Halo,dzień dobry :tak:
Cos nadal marnie z produkcją...:confused:
U nas mężowy już dzisiaj pierwszy dzień do pracy po urlopie poszedł, na 14 do 22. Ehhh, tak szybko to zleciało. Wczoraj byliśmy w tym Krakowie i było bardzo fajnie. A nocka suuuuuper, już dawno takiej nie miałam. Bartek zasnął przed 20, o 6 obudził się na mleko i dospał jeszcze do 8 :tak: Byłam w szoku bo ostatnie nocki były tragiczne, co chwilę pobudki, no masakra.

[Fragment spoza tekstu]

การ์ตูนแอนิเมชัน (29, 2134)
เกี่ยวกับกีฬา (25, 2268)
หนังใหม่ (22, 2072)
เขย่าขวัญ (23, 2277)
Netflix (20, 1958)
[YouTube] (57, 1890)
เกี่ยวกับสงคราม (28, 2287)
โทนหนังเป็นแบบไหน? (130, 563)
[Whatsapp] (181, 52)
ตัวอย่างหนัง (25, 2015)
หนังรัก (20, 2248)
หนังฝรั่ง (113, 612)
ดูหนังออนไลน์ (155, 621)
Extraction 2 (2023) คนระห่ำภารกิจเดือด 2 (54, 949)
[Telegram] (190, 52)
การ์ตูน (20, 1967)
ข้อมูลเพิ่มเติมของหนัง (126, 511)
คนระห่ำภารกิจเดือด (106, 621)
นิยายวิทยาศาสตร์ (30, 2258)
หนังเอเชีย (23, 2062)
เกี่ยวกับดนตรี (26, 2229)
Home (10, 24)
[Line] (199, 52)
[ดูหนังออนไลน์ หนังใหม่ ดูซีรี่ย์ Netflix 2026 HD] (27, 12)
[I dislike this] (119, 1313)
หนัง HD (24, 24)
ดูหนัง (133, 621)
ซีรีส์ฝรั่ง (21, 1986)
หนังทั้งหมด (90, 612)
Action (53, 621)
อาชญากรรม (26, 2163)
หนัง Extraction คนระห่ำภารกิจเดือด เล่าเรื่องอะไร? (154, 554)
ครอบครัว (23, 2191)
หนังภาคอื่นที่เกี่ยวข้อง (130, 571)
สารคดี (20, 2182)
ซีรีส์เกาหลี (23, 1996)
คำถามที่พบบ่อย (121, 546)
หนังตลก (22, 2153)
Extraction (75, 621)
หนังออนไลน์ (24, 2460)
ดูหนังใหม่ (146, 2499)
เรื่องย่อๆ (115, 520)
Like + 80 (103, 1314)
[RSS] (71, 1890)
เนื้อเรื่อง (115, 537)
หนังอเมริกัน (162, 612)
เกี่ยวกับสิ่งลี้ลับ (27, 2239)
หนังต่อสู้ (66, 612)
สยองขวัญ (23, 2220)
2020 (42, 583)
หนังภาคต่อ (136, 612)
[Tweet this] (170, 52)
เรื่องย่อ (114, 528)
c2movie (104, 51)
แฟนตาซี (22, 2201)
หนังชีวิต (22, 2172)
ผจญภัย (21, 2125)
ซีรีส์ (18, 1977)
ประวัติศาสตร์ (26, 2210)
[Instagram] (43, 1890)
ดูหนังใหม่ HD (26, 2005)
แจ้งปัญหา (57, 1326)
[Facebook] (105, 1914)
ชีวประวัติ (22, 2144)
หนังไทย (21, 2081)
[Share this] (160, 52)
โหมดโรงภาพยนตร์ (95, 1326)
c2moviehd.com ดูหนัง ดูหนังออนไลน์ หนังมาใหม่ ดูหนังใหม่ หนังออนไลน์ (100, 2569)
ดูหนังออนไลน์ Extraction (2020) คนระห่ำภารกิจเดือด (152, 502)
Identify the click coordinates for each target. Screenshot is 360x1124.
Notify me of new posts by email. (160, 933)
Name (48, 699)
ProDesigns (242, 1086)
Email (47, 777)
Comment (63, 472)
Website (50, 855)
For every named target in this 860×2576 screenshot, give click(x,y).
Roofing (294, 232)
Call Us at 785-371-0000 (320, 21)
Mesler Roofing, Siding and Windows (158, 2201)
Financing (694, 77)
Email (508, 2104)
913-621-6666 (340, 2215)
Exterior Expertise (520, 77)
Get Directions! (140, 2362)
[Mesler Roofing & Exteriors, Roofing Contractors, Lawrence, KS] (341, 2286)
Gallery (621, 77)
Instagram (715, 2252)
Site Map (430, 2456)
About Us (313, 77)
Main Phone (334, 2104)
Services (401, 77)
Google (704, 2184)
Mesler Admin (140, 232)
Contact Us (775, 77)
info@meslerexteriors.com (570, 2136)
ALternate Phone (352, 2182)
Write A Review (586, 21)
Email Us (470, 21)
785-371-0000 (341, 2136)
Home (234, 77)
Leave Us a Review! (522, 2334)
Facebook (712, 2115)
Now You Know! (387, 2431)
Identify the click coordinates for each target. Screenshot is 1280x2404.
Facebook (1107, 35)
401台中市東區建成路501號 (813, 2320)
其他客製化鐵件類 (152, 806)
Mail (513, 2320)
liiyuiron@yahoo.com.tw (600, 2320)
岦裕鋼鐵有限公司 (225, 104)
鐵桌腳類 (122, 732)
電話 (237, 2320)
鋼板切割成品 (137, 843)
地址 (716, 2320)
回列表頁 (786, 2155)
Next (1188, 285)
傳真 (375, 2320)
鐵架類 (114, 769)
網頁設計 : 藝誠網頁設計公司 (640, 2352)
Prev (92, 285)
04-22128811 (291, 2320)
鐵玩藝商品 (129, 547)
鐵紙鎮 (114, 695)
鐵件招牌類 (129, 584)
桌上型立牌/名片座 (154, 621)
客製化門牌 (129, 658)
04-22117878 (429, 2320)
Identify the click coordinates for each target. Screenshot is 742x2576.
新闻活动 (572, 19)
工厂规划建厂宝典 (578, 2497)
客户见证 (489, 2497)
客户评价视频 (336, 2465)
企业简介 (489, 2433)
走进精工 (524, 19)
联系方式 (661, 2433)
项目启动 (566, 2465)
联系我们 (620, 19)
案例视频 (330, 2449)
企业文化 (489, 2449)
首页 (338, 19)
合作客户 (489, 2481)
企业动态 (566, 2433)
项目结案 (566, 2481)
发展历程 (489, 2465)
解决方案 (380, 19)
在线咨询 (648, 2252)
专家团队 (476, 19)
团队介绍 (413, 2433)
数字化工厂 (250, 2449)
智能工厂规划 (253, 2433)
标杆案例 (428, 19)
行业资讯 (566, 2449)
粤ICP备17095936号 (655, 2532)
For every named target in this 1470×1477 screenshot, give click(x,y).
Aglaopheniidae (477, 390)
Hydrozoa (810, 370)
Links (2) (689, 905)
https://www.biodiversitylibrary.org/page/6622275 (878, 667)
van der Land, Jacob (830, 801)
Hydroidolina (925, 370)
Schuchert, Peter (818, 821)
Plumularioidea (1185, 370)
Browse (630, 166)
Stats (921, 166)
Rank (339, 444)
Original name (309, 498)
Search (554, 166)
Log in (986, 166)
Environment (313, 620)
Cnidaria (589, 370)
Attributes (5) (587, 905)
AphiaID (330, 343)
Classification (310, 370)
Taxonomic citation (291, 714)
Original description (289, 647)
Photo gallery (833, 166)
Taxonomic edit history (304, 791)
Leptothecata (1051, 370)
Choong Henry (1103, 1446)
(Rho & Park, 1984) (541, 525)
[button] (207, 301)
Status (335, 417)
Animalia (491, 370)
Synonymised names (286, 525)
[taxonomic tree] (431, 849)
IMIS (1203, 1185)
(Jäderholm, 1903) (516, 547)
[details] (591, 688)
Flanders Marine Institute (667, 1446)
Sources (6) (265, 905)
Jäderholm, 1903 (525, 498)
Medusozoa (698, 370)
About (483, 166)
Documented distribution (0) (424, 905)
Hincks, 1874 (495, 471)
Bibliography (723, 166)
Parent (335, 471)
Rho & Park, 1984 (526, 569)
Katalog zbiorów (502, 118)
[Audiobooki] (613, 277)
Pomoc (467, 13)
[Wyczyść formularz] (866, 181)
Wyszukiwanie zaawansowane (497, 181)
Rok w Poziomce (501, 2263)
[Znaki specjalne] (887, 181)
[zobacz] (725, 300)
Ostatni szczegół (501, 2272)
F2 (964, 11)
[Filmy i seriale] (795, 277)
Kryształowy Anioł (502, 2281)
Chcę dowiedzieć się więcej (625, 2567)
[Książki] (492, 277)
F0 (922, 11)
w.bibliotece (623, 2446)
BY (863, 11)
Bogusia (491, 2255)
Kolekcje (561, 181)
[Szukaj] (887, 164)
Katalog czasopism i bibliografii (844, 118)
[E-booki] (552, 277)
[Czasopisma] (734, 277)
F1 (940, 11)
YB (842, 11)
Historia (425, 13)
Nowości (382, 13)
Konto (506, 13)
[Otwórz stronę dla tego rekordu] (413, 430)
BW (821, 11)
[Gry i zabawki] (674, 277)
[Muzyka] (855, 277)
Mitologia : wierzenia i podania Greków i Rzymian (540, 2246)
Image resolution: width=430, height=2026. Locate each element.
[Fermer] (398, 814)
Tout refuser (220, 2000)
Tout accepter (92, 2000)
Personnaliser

Kokusia i Kana, obcie macie śliczne awatarki :tak::tak::tak:
Zapominajko, rok bez tv? byłoby ciężko, choć nie oglądam cały dzień...
 
Halo,dzień dobry :tak:
Cos nadal marnie z produkcją...:confused:
U nas mężowy już dzisiaj pierwszy dzień do pracy po urlopie poszedł, na 14 do 22. Ehhh, tak szybko to zleciało. Wczoraj byliśmy w tym Krakowie i było bardzo fajnie. A nocka suuuuuper, już dawno takiej nie miałam. Bartek zasnął przed 20, o 6 obudził się na mleko i dospał jeszcze do 8 :tak: Byłam w szoku bo ostatnie nocki były tragiczne, co chwilę pobudki, no masakra.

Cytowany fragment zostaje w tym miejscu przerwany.